Theoretical model should be applied in order to improve management of the diseases by the patients. The nursing practice should be based on the nursing theoretical model because it makes the nursing discipline a profession. The theoretical model provides guidelines and directions for structuring professional nursing education, research, and practice. It also identifies the focus of nursing profession from others. Theoretical model tries to include personal views, environment, and health in order to develop a perspective of nursing. They serve as a guideline for the estimation, assessment, and involvement of nursing care. They give a basis for collection of valid and persistence of the data concerning the fitness of clients, such as diabetic patients that are important to make a conclusion and execution. This model helps to develop criteria to determine the quality of nursing practice in educating patients concerning how to manage the disease. They helped develop a general nursing term to be used in communicating with other health professionals.

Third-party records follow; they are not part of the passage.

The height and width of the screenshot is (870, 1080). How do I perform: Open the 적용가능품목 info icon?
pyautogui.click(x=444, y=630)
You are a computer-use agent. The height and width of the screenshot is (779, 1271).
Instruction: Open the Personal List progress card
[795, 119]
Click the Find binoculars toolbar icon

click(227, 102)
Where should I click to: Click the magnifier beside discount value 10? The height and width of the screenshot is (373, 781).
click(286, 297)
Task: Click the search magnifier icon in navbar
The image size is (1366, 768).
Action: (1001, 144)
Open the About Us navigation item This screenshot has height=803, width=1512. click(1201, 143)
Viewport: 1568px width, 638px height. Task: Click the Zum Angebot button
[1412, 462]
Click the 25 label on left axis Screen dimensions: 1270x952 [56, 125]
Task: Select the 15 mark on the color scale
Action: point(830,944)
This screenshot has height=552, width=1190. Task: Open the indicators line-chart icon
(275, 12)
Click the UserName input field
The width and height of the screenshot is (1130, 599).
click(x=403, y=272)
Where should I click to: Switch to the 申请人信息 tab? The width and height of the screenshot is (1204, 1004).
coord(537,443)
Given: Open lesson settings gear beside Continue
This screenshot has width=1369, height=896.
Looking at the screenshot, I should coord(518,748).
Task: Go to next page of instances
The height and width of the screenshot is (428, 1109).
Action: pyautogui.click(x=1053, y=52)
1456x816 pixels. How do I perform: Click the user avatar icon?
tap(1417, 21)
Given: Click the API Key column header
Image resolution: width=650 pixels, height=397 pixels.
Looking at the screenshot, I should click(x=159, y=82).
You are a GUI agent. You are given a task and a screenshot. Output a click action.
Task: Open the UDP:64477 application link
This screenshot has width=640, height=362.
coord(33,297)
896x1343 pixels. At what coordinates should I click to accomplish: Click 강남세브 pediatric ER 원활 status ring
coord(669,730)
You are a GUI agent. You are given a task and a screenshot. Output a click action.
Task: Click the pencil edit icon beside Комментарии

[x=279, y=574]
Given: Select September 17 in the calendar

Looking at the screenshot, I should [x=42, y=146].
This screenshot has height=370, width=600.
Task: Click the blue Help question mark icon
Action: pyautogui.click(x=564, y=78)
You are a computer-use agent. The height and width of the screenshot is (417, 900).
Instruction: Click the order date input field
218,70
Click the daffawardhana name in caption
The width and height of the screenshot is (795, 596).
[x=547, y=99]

Theoretical model in nursing study gives a common base for program planning and directs it to reach a conclusion. Theories help the nursing practitioners to identify that nursing practice is different from other disciplines. The theoretical model reflects views of people, environment, health and various concepts leading to the development of nursing knowledge (Sieber, Newsome, & Lillie, 2012). Finally, nursing theories boost the independence of nursing by defining its autonomy functions.

Conclusion

After analyzing the study, the evidence by researchers is adequate to make recommendations for a practice change. The type 2 diabetes evidence is relevant in that they discuss management education and self-assessment. Most authors identified medication management while citing its strengths and weaknesses, hence relaying the necessary knowledge in alleviation of type 2 diabetes. The evidence collected resulted in that implementation of collective educational interventions improved the outcome and quality of care, reduced the cost of treatment, and maximized the use of economic resources. The authors recommend and explain how to reduce the cost of treating diabetes through self-management education by the patients, hence economizing the resources. From the analysis, the improvement of diabetic patients through self-care management, such as glycemic control, is a significant practice in bringing change. Since the disease is the seventh leading cause of death in the world, consideration of self-management education is the necessary factor in implementing behavior change in persons with the disease.